Noël 1880
"Et voilà..." 

                                     Cette fois, il n'était pas mécontent de lui. Il avait quasiment réalisé un tour  de magicien en faisant venir ici, en moins de quinze jours, six belles cloches dignes d'un véritable carillon, parmi les meilleurs du genre.

                                     Pas facile de les disposer ici, de manière à obtenir un son digne d'un vrai clocher ! Mais il y était parvenu, avec l'aide de poulies et de plusieurs bras robustes.

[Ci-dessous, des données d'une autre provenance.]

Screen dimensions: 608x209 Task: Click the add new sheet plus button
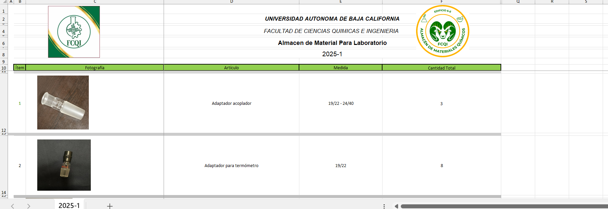tap(110, 206)
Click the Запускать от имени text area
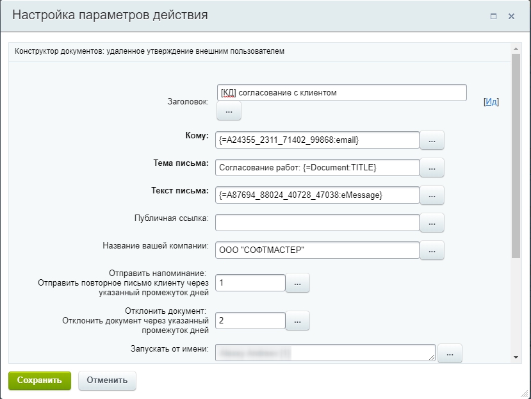This screenshot has height=399, width=531. [x=325, y=352]
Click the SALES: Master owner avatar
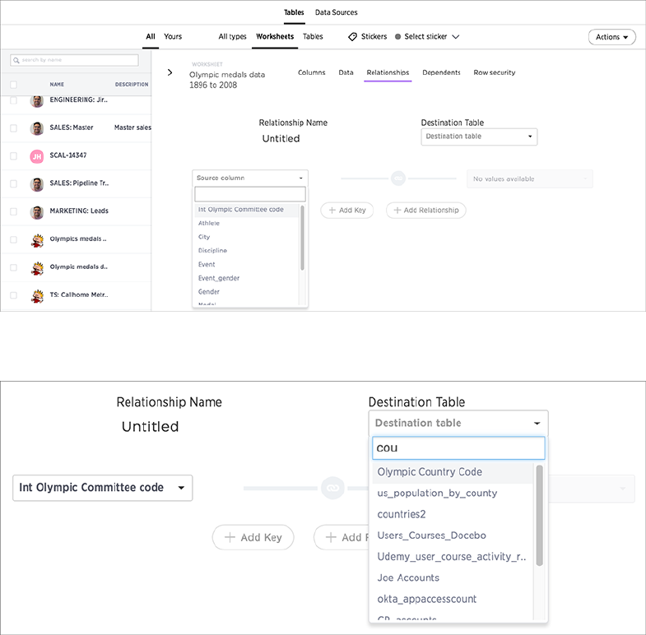This screenshot has height=635, width=646. tap(37, 128)
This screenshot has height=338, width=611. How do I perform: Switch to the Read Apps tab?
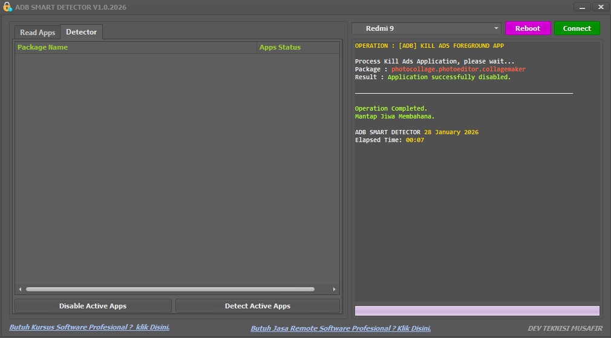[38, 33]
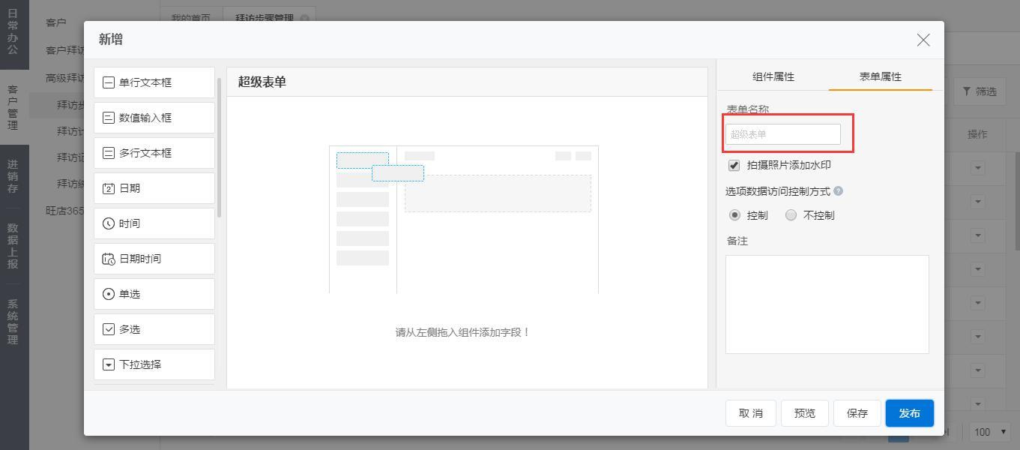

Il y avait eu quelques sourires : "Encore une idée de... toqué !"

                                       Mais tout le monde avait finalement hoché la tête en écoutant le résultat : pour sonner,
ah oui, ça sonnait bien !

                                     Il s'approcha de l'homme qui venait de descendre le grand escalier :
 

                                    - Tout sera prêt comme vous le souhaitez. J'espère que le timbre correspond bien à ce que vous attendiez ?...

                                    Le régisseur  fit un signe. Des vibrations graves retentirent dans la salle, lentement égrenées depuis l'arrière-scène.
 

                                    L'homme en habit noir eut un regard vague, comme s'il cherchait à se remémorer de vieilles paroles.
                                      Il murmura :
                                - Vechernij zvon... comme cette musique me raconte la douceur de ma jeunesse en sa demeure...mais ces heures joyeuses maintenant sont loin de mon coeur... et résonnent comme dans un tombeau... je suis parti mais le carillon sonnera toujours pour ceux qui marchent dans ce vallon... Vechernij zvon..."

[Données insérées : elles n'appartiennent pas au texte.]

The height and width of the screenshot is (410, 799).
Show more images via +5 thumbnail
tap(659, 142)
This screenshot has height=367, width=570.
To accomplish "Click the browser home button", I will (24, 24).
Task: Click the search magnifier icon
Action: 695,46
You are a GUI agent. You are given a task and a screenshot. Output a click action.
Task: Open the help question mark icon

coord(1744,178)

                                    Il se tourna vers le chef d'orchestre :
                                   -Lancez les choeurs, maintenant. Andantessimo !

                                    Des voix au timbre grave reprirent les paroles très lentement :
                                    - Vechernij zvon... Vechernij zvon..

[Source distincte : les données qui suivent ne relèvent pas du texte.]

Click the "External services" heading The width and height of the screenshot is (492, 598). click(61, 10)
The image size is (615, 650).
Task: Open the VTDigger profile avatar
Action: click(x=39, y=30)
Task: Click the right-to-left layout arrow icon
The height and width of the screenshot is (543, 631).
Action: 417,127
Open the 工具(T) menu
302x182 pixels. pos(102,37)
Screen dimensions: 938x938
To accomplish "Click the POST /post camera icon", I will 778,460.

                                    Et, pendant quelques instants, un chant mélancolique qui semblait venir des lointaines plaines de Russie, traversa cette salle si blanche, déjà parée pour les fêtes de Noël.
 

                                    Car ce serait le plus beau Noël de cette salle de Théâtre, bâtie pour un châtelain qui aimait la musique ! Un Noël où seraient conviés une vingtaine d'enfants et leurs parents, autour d'un sapin - un vrai sapin de la Forêt Noire ! - érigé au centre de la salle.

                                    Les garnitures du sapin avaient de curieuses formes : des coupelles, des petites tasses, des coffrets miniatures, des boîtes ciselées suspendues par des rubans de satin rouge...
 


                                Tous ces bibelots avaient des reflets de vermeil et d'argent, poinçonnés par Fabergé ou par Duponchel, l'un des fournisseurs attitrés de la reine Victoria. Un coffret plus gros que les autres avait été déposé au pied de l'arbre et devait être remis à un délégué de la Mairie : il contenait une somme suffisante pour faire construire un orphelinat. Les enfants sans famille et sans fortune ne seraient pas plus oubliés que les bambins chanceux, encouragés par leurs mamans à tendre la main vers une timbale filigranée.
 


                                    L'homme en habit noir leva la main :
                                    - Adoucissez le tempo... Plongez dans les graves !"

                                    Et son regard s'éloigna à nouveau, perdu dans une nostalgie aux couleurs du crépuscule, entre chien et loup. Qui était le chien ? Qui serait le loup ?
Ces souvenirs aux couleurs de décembre n'avaient plus grand chose à voir avec les comptines pour enfants.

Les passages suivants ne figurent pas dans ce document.